Dwight Howard, siamo alle solite. Anno costellato da prestazioni altalenanti, infortuni, e picchi di partite da assoluta All-Star. Il suo impatto difensivo, seppur ancora ottimo in relazione a tutti gli altri della Lega, è calato tantissimo rispetto allo scorso anno, passando da 6° a 29°. Howard ora sta avendo a che fare con alcuni seri problemi al ginocchio destro, che lo stanno costringendo a star fuori dal parquet per un lungo periodo, rendendo i tempi di recupero totalmente incerti. C’è da considerare che Howard quest’anno sta lavorando a riflettori spenti su un fattore che potrà risultare poco visibile ai più: la leadership. Innanzitutto ha lasciato il ruolo di “alpha-scorer” a James Harden, ed è una concessione da non sottovalutare conoscendo il suo carattere. Inoltre si è spesso tenuto fuori da insensate risse e provocazioni, come nei casi di Kevin Garnett e Kobe Bryant, quando è stato ricoperto di trash-talking. Si può accusare Howard di molte cose, ma nulla si può dire quest’anno se non che stia facendo di tutto per aiutare i Rockets a fare il meglio possibile, lavorando e mettendosi totalmente a disposizione.

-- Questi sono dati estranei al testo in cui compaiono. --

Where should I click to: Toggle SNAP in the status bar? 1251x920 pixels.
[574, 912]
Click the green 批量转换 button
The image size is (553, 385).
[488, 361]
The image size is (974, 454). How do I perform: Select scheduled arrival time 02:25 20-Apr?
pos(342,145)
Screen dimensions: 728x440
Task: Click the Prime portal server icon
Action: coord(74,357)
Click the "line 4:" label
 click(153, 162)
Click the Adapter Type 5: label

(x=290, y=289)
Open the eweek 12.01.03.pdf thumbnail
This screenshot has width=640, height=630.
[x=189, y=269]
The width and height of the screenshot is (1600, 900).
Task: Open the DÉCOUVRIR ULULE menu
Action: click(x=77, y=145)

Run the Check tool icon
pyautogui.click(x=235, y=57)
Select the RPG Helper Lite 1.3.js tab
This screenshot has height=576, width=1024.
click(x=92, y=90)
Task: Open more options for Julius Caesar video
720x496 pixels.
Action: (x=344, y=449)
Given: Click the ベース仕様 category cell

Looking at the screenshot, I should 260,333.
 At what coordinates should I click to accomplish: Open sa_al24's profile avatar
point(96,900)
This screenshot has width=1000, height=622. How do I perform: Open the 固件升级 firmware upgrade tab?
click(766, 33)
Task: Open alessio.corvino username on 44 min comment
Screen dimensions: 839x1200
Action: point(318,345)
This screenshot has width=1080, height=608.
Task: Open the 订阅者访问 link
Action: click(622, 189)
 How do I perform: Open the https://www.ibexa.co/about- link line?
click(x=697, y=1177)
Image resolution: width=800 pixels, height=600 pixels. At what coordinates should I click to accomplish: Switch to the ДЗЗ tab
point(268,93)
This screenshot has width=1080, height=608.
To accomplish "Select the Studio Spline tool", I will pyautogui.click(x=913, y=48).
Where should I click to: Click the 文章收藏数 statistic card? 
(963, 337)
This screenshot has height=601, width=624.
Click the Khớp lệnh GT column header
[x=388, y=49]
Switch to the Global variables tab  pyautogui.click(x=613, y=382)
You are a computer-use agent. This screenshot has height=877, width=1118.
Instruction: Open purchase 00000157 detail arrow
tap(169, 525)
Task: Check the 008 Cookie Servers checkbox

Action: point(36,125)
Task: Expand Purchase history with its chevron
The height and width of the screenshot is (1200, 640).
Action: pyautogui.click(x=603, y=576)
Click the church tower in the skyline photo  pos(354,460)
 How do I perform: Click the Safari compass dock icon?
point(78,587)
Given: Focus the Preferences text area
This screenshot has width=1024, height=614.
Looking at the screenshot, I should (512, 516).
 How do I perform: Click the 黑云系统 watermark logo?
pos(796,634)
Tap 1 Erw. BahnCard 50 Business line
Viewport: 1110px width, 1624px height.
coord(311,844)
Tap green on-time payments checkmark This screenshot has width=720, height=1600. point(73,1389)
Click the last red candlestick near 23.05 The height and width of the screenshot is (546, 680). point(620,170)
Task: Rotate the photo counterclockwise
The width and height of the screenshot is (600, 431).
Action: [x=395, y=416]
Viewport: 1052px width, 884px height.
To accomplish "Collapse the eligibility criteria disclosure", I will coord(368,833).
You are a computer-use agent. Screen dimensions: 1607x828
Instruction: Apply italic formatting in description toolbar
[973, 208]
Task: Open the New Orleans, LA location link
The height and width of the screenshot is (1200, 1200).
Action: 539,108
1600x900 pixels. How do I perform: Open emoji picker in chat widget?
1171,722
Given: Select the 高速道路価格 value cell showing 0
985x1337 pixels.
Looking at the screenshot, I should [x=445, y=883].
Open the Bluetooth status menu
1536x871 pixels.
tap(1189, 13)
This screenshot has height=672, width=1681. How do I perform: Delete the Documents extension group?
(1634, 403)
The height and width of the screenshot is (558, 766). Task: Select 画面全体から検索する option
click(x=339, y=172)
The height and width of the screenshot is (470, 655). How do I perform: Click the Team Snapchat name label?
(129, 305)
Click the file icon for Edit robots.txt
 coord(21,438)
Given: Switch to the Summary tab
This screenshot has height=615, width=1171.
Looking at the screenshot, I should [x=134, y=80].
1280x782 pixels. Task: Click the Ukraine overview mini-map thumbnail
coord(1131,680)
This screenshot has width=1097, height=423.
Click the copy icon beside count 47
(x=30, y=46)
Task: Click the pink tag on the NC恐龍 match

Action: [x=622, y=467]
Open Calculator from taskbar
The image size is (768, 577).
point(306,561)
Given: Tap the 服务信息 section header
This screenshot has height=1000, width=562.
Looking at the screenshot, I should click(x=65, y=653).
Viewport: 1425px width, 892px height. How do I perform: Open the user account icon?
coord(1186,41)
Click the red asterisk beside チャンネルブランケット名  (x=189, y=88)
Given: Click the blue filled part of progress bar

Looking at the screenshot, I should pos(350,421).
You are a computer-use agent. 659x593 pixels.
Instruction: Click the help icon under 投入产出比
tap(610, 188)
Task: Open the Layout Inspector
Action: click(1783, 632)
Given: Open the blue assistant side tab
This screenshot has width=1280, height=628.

James Harden. Leader NBA nella media punti a partita con 27.4. Leader NBA, per distacco, nella Offensive RPM che misura l’impatto offensivo nella performance di squadra, considerando i punti segnati per 100 possessi. 87% di realizzazione ai tiri liberi, 6.8 assist a partita e 5.7 rimbalzi, ma soprattutto 20° su 98 nella classifica del Defensive RPM, statistica che abbiamo analizzato parlando di Beverley e Ariza. Tutte queste statistiche, compresa quella difensiva avete letto bene, probabilmente non bastano per descrivere l’incredibile stagione da assoluto candidato MVP che sta vivendo James Harden. Che si tratti di attaccare o difendere, tirare o passare, andare in penetrazione, colpire dalla distanza o andare al ferro, sta facendo veramente qualsiasi cosa. E lo sta facendo giocando in qualsiasi ruolo tranne che da centro. E’ veramente considerabile come uno dei più completi giocatori al momento in NBA. Il punto è, nonostante James Harden sia per distacco la ragione per la quale i Rockets sono così in alto negli standings, sarà in grado di continuare a questo livello e trascinare il più possibile la sua squadra nei PlayOffs? Solo le 29 partite rimanenti di regular season, e i PlayOffs veri e propri potranno darci la risposta che cerchiamo.